The second session focused on the use of records as a survey aid. The CE redesign plan calls for an in-person “records interview” with the respondent. The interview is intended to collect data on expenditures that a respondent would likely be able to find and more accurately report using either paper or electronic records. The CE requires granular detail for many expenses and therefore primary records (such as bills and receipts) are important because they contain cost information and itemized breakdowns for items that are expensed together, whereas secondary records (such as bank statements and credit card bills) may not have the required level of detail.
Finding the value of electronic records in the CE, Erica Yu (BLS). Dr. Yu presented results from a small-scale cognitive study on instructing respondents to collect electronic records and discussed ongoing challenges with record use in the CE. The presentation highlighted the reluctance of participants to collect primary records before the interview. The main recommendation was that the type of record (primary vs. secondary) to request should be guided by indications from the respondent about how much energy they are willing to put into the record-collection task.
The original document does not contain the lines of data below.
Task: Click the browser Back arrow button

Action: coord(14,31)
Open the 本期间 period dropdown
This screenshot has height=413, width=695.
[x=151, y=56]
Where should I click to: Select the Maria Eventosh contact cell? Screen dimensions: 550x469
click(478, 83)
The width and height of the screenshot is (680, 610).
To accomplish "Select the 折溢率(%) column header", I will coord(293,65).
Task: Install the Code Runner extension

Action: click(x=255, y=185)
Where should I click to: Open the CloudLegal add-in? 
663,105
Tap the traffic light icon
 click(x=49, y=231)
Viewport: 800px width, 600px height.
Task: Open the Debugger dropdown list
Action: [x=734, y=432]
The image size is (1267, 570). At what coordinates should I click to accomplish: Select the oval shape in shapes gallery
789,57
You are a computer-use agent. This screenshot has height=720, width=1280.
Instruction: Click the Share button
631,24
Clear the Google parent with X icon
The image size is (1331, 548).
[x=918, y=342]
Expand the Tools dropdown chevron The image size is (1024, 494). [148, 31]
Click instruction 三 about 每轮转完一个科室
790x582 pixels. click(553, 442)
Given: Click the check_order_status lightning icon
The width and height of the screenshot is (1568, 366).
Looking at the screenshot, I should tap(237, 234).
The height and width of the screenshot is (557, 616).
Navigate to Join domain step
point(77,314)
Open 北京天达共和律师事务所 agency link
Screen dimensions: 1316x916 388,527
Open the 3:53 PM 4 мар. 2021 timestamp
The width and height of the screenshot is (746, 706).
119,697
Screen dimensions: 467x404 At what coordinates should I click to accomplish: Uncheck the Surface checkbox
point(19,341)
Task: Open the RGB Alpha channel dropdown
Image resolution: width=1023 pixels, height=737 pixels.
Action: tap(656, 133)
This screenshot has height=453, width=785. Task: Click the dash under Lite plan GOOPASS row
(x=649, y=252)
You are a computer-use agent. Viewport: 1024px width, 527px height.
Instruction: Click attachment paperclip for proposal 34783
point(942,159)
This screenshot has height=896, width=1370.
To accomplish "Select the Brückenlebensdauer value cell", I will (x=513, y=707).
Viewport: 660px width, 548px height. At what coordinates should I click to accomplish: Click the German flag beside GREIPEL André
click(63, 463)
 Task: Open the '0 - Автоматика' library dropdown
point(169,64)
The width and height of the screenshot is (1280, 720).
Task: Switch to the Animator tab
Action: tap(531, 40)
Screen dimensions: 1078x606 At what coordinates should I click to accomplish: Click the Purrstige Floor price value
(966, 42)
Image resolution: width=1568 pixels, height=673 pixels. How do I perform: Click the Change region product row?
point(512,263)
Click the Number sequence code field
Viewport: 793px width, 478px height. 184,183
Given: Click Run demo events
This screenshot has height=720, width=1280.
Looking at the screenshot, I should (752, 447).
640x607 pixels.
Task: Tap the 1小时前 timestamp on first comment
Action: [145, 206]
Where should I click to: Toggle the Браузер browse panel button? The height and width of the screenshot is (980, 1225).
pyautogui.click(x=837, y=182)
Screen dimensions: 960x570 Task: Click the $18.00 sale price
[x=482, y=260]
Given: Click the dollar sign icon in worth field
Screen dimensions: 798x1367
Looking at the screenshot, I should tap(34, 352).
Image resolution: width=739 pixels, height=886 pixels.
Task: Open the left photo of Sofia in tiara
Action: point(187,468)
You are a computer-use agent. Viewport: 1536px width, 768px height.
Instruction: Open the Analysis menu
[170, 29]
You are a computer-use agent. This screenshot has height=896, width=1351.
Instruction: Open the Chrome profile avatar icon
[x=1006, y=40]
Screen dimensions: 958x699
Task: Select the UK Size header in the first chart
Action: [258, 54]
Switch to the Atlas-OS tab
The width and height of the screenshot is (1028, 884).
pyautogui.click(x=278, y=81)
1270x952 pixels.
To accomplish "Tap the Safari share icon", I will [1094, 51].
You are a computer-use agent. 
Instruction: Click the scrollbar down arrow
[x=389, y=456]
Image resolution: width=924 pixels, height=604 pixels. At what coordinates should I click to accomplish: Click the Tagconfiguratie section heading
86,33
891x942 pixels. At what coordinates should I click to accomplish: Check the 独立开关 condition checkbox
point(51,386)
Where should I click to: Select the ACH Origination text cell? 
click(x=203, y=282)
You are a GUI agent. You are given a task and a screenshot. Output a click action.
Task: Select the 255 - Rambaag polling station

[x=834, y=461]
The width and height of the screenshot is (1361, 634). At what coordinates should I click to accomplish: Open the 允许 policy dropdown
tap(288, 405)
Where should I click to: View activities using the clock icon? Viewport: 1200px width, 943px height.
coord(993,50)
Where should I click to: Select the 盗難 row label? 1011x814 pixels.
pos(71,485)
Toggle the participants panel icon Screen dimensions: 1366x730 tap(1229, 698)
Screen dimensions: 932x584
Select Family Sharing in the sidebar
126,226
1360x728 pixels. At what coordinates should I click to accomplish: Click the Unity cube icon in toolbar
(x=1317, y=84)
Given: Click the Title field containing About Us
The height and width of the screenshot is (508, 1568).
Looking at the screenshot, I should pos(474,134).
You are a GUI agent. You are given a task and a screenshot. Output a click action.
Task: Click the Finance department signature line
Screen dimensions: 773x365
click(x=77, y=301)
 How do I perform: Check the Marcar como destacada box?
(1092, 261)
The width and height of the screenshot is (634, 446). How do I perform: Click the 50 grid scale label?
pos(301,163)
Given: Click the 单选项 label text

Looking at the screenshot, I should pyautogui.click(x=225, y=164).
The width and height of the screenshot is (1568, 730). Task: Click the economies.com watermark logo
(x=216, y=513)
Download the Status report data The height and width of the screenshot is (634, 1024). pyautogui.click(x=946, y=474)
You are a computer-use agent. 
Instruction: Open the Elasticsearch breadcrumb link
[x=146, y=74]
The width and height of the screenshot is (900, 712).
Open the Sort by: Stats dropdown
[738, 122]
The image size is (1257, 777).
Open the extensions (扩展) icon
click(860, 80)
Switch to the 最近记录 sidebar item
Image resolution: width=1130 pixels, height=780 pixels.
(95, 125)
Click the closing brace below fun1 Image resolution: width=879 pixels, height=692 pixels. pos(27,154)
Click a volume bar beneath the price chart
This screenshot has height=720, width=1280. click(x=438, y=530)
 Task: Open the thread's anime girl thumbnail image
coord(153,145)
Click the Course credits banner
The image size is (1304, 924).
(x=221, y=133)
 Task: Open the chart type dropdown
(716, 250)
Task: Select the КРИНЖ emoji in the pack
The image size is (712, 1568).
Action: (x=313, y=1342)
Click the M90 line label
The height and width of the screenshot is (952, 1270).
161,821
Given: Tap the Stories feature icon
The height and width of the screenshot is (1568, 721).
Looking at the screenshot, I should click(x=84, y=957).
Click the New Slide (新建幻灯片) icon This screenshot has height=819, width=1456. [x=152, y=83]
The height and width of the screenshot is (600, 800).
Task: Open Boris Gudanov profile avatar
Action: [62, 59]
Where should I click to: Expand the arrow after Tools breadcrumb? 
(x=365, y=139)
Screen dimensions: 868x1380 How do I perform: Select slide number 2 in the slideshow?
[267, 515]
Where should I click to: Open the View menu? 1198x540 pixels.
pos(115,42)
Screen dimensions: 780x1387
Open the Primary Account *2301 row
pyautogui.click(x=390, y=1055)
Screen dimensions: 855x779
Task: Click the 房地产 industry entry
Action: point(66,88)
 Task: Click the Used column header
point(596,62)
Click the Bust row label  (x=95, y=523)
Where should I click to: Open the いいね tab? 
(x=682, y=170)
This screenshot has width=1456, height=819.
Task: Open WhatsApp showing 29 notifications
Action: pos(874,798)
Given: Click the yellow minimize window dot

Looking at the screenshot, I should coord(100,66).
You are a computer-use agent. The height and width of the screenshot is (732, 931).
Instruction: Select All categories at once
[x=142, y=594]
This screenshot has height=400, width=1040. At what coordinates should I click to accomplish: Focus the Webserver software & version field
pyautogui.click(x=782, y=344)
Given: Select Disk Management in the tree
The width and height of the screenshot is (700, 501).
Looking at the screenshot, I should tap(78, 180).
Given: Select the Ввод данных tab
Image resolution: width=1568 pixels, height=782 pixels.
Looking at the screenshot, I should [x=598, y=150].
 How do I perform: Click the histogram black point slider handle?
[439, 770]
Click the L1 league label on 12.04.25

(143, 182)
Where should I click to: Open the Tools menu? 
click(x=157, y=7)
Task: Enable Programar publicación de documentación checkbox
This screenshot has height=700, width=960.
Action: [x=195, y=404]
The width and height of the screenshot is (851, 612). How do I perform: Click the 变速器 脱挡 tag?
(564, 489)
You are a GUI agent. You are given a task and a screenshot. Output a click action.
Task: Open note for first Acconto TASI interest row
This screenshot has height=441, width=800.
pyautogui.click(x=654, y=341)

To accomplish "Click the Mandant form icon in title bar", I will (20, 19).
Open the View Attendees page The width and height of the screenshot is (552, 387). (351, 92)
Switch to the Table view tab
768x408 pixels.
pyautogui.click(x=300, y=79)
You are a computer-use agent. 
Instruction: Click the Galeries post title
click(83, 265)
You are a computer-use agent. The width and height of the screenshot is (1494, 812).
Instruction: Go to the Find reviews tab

Secondary records may be just as useful for their ability to cue memories and avoid unreported expenditures. Encouraging secondary electronic records collection and the use of paper records for respondents who are not proficient with electronic records is recommended. Another finding from this study was that instructing participants on how to navigate their internet browsers to download and collect electronic records was very difficult because of different instructions being needed for each specific browser. A final recommendation from this study was to shift focus from providing technical instructions to motivating respondents to prepare and organize files by explaining why records are important for the survey. An additional challenge with record use is that respondents might focus exclusively on the expenses that are represented by the records they bring to the interview and not put in the cognitive effort to recall and report on the other expenditures.
The impact of record use in the CE Interview Survey, Taylor Wilson (BLS). Mr. Wilson presented results of his research on records use and rounding in the CE Interview Survey. His presentation focused on measuring the extent of rounding in expenditure data to see if record use leads to less rounding. Less rounding would indicate better data quality. For example, heaped values occur when we observe many observations at certain values in the expenditure data. These values have the highest probability of being rounded values. To measure rounding, rather than just looking for values divisible by 10, he developed an “average fall” method that identifies heaped values as those expenditure frequency values that are more than two standard deviations from the average fall in a given distribution. His analysis focused on expenditures involving record use, with the assumption that those using records were reporting the actual and not the rounded amount, which can be seen when distributions are compared with respondents not using records. The major finding was that there was a large effect of record use on rounding for clothes and accessories, while there was no effect on subscriptions. This is what the CE program would expect from the way prices are distributed for these categories.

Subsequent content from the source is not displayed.